Since the war started on October 7, the world we once knew in Israel and for Jews around the world has been shattered. Our sense of security all these years now seem like a naïve illusion. From the deaths of our soldiers to the suffering of our hostages, from the genocidal threats on US campuses to the beatings in the streets in Europe, each week seems to bring fresh horror for us. So the question is, how do we psychologically survive this new reality? How do we move forward with our lives in a way that isn’t laden with constant mourning and despair?

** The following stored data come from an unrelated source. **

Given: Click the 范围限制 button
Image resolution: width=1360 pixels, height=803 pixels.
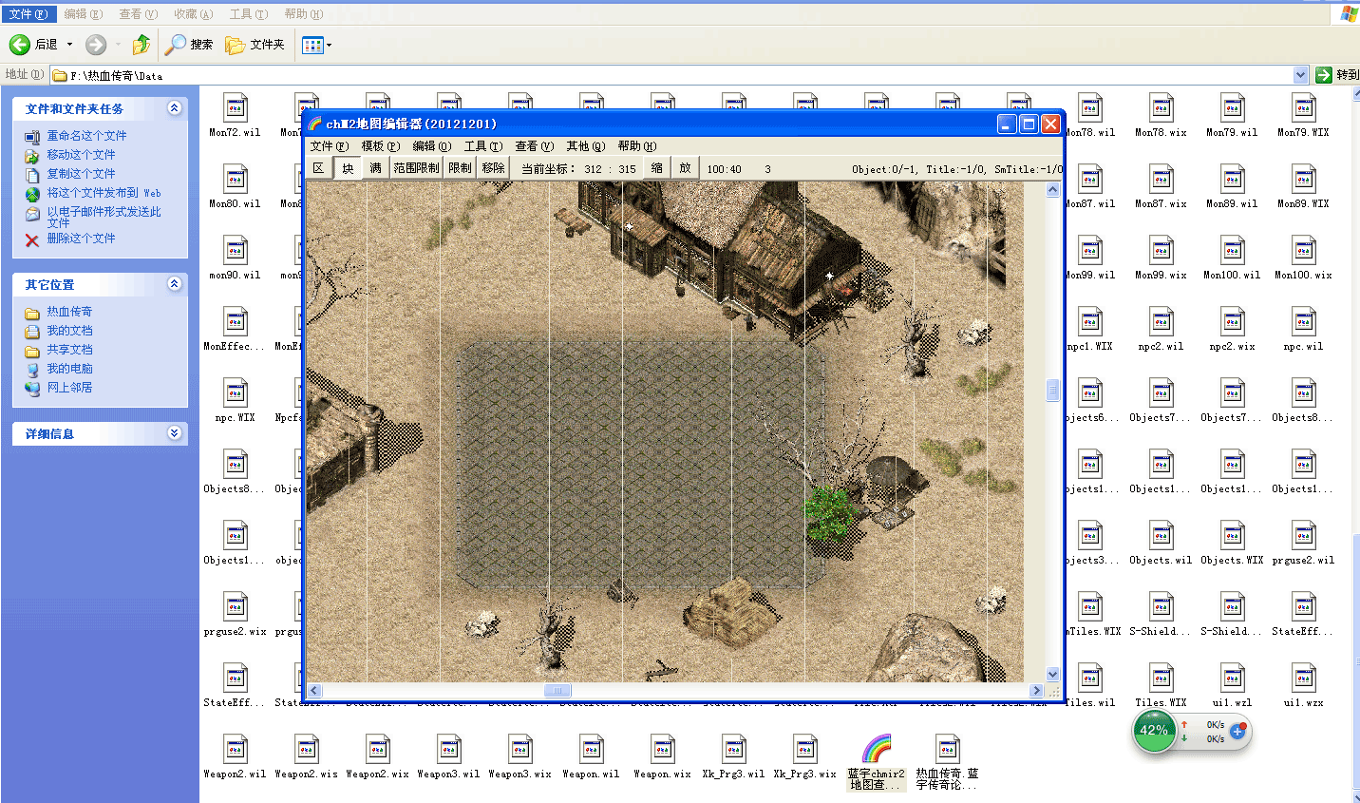Looking at the screenshot, I should point(416,168).
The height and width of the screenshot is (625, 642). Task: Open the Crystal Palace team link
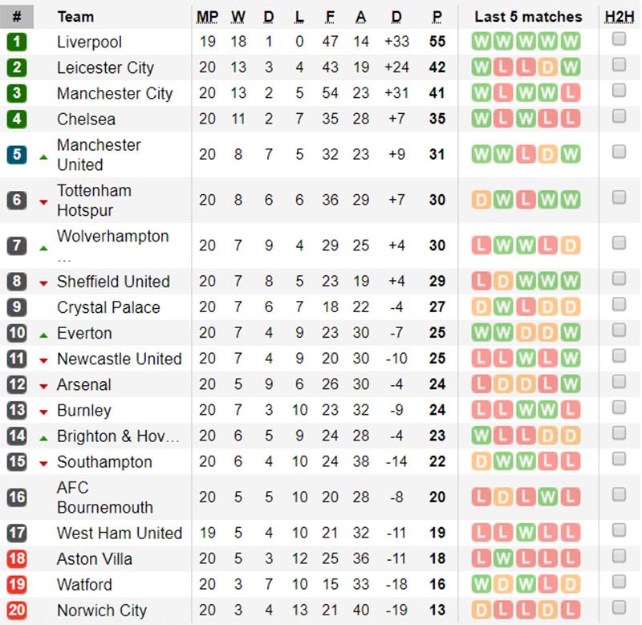[x=108, y=308]
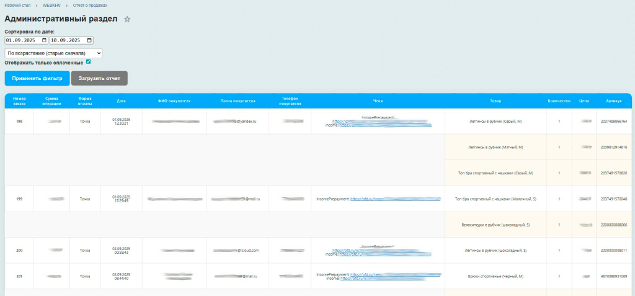
Task: Click the "Товар" column header
Action: pos(495,99)
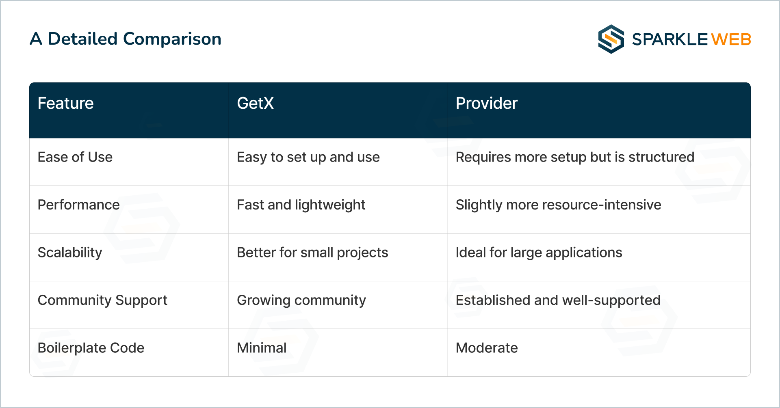Click the 'A Detailed Comparison' heading
This screenshot has height=408, width=780.
pyautogui.click(x=126, y=39)
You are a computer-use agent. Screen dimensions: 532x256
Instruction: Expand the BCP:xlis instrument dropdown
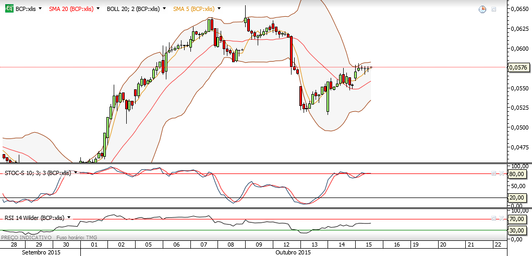pyautogui.click(x=40, y=9)
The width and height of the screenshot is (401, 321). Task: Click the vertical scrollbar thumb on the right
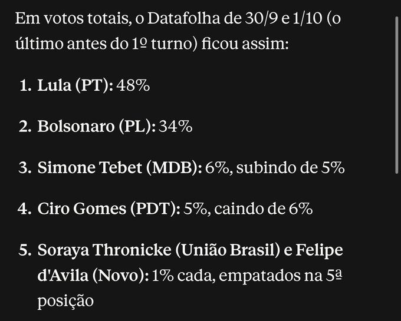(x=397, y=95)
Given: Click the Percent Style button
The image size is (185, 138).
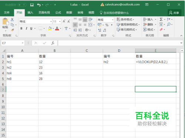Looking at the screenshot, I should tap(107, 25).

First, we must lean on each other as a unified nation. We must put our political differences on the back burner for now and love each other intensely. History has shown us that when the Jewish people are not unified, disaster ensues.

Second, at the same time, we can’t afford to huddle so intensely inwards that we forget our non-Jewish friends and allies who want to support us. There is no people on this planet that survives alone, and this is certainly true for a tiny nation such as ourselves.

Third, we must continue to speak out in support of our cause, which is our worthy country. The antisemites coming out of the woodwork these days are certainly loud and shocking in number, but there is an even higher number of neutral parties who vacillate on the sidelines. We must use our voices in an earnest and dignified way, educating those who are open to learning more about our reality on the ground. We should not allow dishonest journalists and academics to continue telling the skewed versions of our stories for us.

Fourth, we must look over our shoulders at the past and remember the times that we thought all was lost. The odds have been stacked against us many times before and we have always beat the odds. Whether you are religious or not, there is a bigger picture going on here. We can’t see the whole picture yet, but we need to have faith that our fight is worth fighting for so that our next generation has a chance at living in peace.

And fifth, we must accept that we will never be the same. The wounds we carry now seem unbearable and the scars will certainly be deep. We are certainly changed, but we aren’t shattered—in fact, we are an unshatterable people.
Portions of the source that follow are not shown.